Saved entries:
--------------------------------------------------

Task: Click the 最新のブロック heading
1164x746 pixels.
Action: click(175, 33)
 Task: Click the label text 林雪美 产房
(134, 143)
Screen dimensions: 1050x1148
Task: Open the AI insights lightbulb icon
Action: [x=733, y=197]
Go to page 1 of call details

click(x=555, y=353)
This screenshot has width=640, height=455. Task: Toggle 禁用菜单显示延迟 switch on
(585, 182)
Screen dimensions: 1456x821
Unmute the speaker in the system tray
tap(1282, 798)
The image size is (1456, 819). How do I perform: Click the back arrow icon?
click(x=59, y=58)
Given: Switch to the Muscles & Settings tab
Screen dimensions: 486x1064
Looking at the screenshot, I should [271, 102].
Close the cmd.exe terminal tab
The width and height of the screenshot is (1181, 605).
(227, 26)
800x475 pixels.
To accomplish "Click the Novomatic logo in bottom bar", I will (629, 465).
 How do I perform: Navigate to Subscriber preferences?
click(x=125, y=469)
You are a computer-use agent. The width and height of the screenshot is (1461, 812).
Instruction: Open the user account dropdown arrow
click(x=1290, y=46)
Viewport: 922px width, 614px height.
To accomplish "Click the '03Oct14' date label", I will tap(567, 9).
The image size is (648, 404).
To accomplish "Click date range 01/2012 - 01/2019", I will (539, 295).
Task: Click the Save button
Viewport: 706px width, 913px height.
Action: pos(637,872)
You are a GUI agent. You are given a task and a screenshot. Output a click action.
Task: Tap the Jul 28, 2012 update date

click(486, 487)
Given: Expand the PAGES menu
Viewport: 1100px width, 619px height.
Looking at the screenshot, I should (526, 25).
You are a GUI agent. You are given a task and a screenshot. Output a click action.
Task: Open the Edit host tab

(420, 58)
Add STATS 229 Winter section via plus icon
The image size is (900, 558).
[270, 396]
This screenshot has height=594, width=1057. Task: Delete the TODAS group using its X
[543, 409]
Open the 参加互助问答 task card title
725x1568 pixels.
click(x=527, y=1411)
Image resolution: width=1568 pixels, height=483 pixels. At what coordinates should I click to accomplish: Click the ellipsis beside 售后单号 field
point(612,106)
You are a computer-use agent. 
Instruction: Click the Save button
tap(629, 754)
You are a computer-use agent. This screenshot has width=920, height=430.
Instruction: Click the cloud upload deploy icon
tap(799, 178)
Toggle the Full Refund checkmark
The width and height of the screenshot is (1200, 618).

--------------------------------------------------

• _WHAT YOU HAVE TO DO_: What's wanted here is every record, retyped exactly as shown above.

• _EXERCISE RESPONSE_:
Task: Click the 最新のブロック heading
1164x746 pixels.
Action: click(175, 33)
 Task: Click the label text 林雪美 产房
(134, 143)
Screen dimensions: 1050x1148
Task: Open the AI insights lightbulb icon
Action: [x=733, y=197]
Go to page 1 of call details

click(x=555, y=353)
This screenshot has width=640, height=455. Task: Toggle 禁用菜单显示延迟 switch on
(585, 182)
Screen dimensions: 1456x821
Unmute the speaker in the system tray
tap(1282, 798)
The image size is (1456, 819). How do I perform: Click the back arrow icon?
click(x=59, y=58)
Given: Switch to the Muscles & Settings tab
Screen dimensions: 486x1064
Looking at the screenshot, I should [271, 102].
Close the cmd.exe terminal tab
The width and height of the screenshot is (1181, 605).
(227, 26)
800x475 pixels.
To accomplish "Click the Novomatic logo in bottom bar", I will (629, 465).
 How do I perform: Navigate to Subscriber preferences?
click(x=125, y=469)
You are a computer-use agent. The width and height of the screenshot is (1461, 812).
Instruction: Open the user account dropdown arrow
click(x=1290, y=46)
Viewport: 922px width, 614px height.
To accomplish "Click the '03Oct14' date label", I will tap(567, 9).
The image size is (648, 404).
To accomplish "Click date range 01/2012 - 01/2019", I will (539, 295).
Task: Click the Save button
Viewport: 706px width, 913px height.
Action: pos(637,872)
You are a GUI agent. You are given a task and a screenshot. Output a click action.
Task: Tap the Jul 28, 2012 update date

click(486, 487)
Given: Expand the PAGES menu
Viewport: 1100px width, 619px height.
Looking at the screenshot, I should (526, 25).
You are a GUI agent. You are given a task and a screenshot. Output a click action.
Task: Open the Edit host tab

(420, 58)
Add STATS 229 Winter section via plus icon
The image size is (900, 558).
[270, 396]
This screenshot has height=594, width=1057. Task: Delete the TODAS group using its X
[543, 409]
Open the 参加互助问答 task card title
725x1568 pixels.
click(x=527, y=1411)
Image resolution: width=1568 pixels, height=483 pixels. At what coordinates should I click to accomplish: Click the ellipsis beside 售后单号 field
point(612,106)
You are a computer-use agent. 
Instruction: Click the Save button
tap(629, 754)
You are a computer-use agent. This screenshot has width=920, height=430.
Instruction: Click the cloud upload deploy icon
tap(799, 178)
Toggle the Full Refund checkmark
The width and height of the screenshot is (1200, 618).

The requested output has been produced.